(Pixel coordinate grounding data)
====
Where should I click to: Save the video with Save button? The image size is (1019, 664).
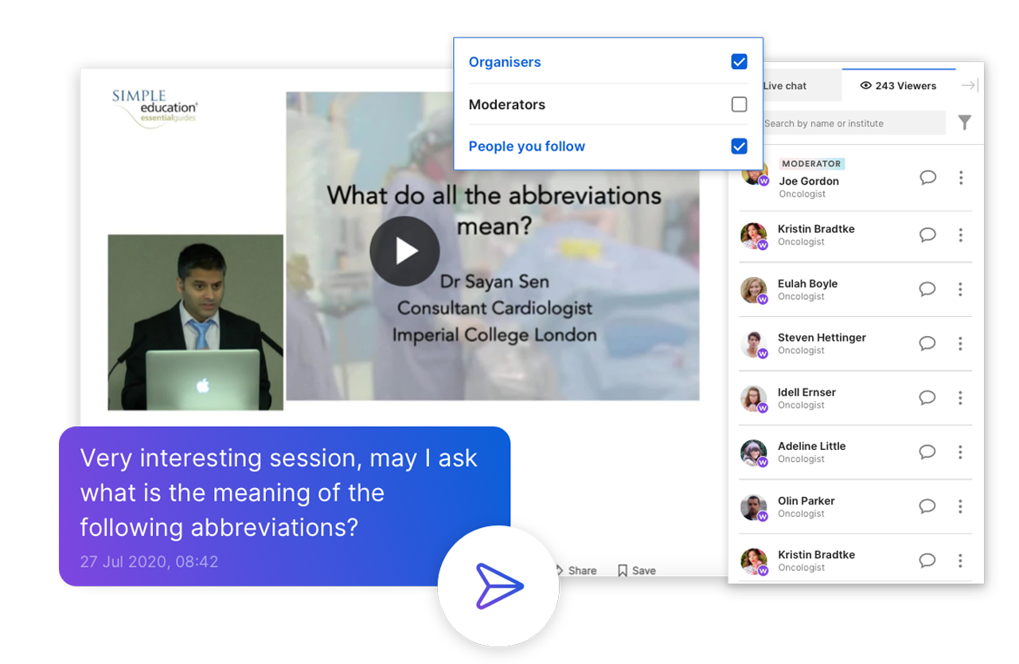[637, 570]
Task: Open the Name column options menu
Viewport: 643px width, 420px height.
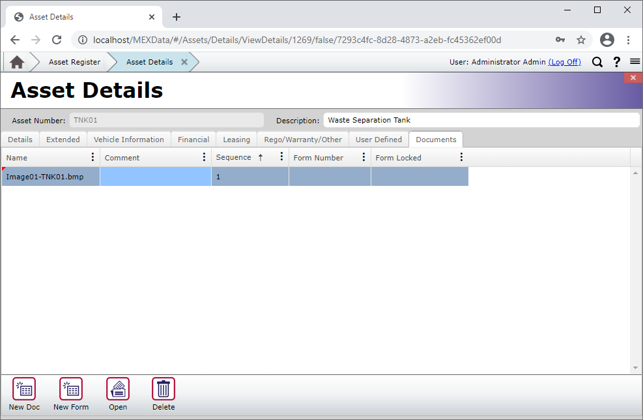Action: (93, 157)
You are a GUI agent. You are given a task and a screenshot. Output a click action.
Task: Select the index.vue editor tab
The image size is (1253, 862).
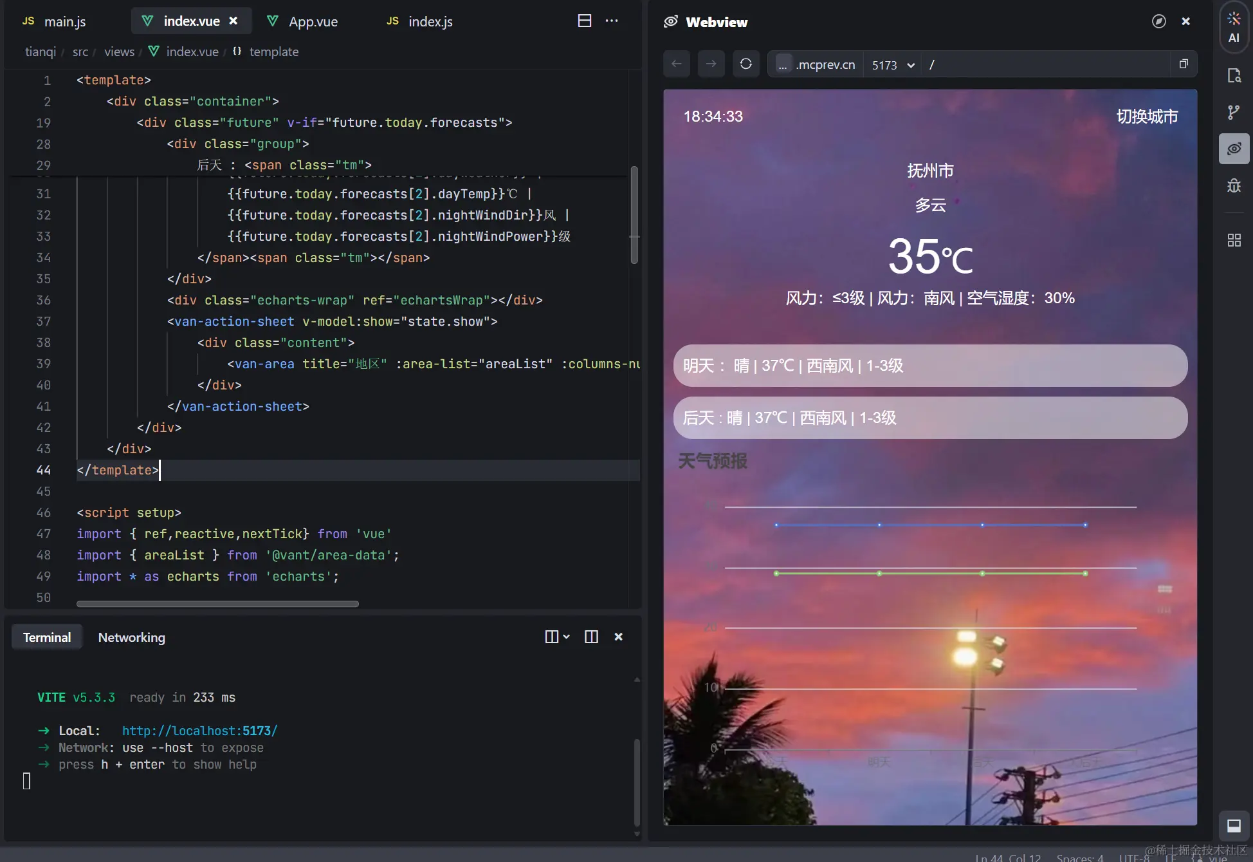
====
## Task brief
The entries are to be printed exactly as written; the pictures are to be left out.

## Answer box
Where should I click to: Save the video with Save button? The image size is (1019, 664).
[637, 570]
Task: Open the Name column options menu
Viewport: 643px width, 420px height.
Action: (93, 157)
You are a GUI agent. You are given a task and a screenshot. Output a click action.
Task: Select the index.vue editor tab
The image size is (1253, 862).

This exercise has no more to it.